Autoactivation of lineage-determining transcription factors (TFs) mediates bistable expression to generate distinct cell phenotypes essential for complex body plans. Classical dendritic cells type 1 (cDC1) and type 2 (cDC2) provide non-redundant functions required for defense against distinct immune challenges. Interferon Regulatory Factor 8 (IRF8), the cDC1 lineage-determining TF, undergoes autoactivation in cDC1 progenitors to establish cDC1 identity, yet its expression is downregulated during cDC2 differentiation by an unknown mechanism. This study reveals that the Irf8 +32 kb enhancer, responsible for IRF8 autoactivation, has been tuned to possess low-affinity IRF8 binding sites. Increasing these affinities in vivo induces erroneous IRF8 autoactivation in specified cDC2 progenitors, causing their redirection towards cDC1 and a novel hybrid DC subset with mixed lineage phenotypes. These developmental alterations critically impair both cDC1- and cDC2-dependent arms of immunity.
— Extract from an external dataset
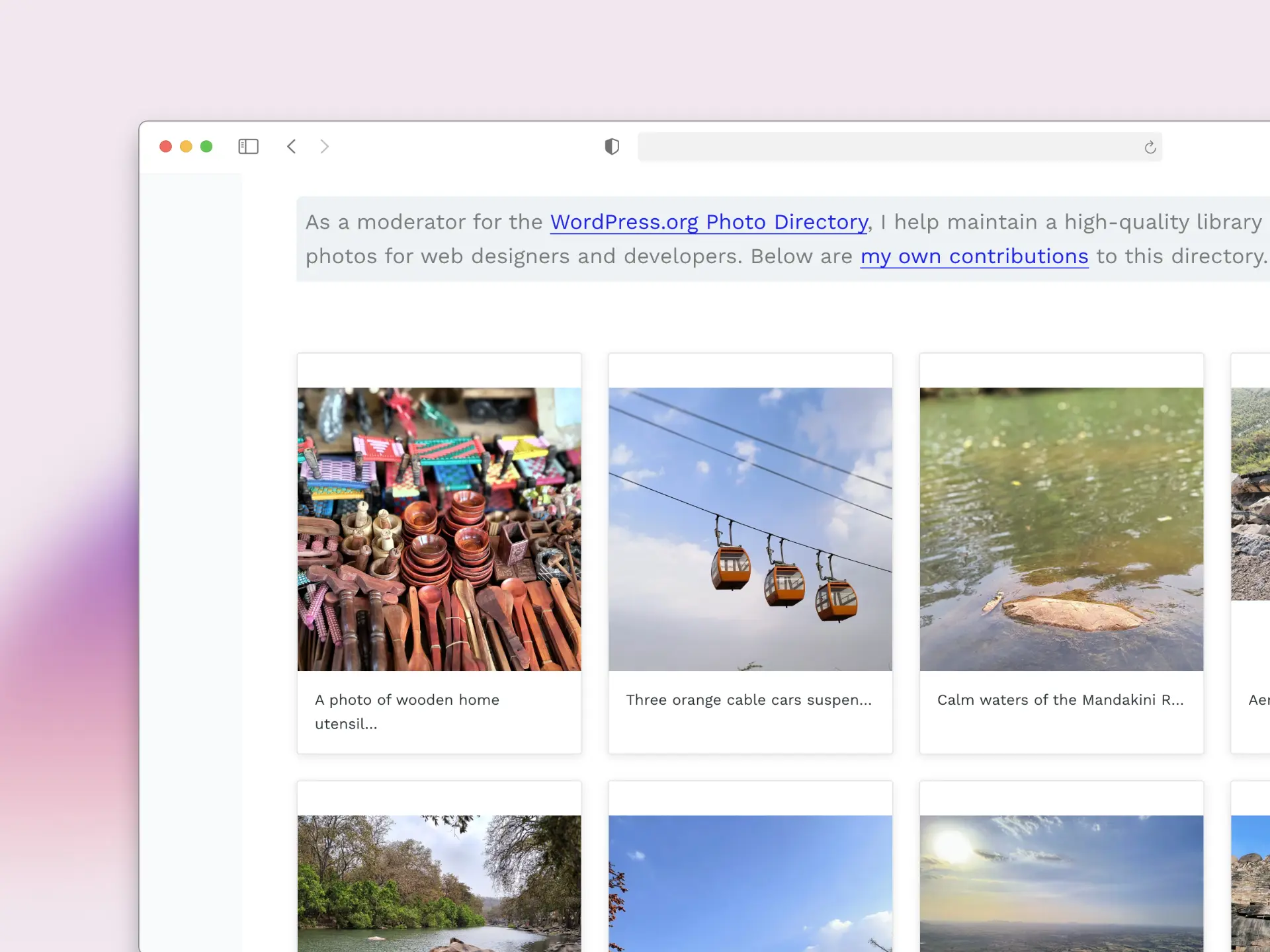This screenshot has height=952, width=1270.
Task: Open the Mandakini River waters photo
Action: pos(1061,529)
Collectively, our findings underscore the significance of enhancer suboptimization in the developmental segregation of classical dendritic cells required for normal immune function. Overall design: Bulk RNA-seq analysis of sort-purified splenic conventional dendritic cell (cDC) populations from mice of different genotypes was performed. The cell types include type 1 cDC (cDC1, labeled as "dc1"), type 2 cDC (cDC2, labeled as "dc2"), and hybrid DC (labeled as "hybrid"). The genotypes include WT (wt), Irf8 +32H/+ (h+), Irf8 +32H/H (hh), Irf8 +32H/H Nfil3-/- (hh_nfil3_ko), and Irf8 +32H/H Zeb2 -165D123 (hh_d123). The samples are from 2 experiments (exp1 and exp2) as indicated in sample titles. Biological duplicates were included in each experiment.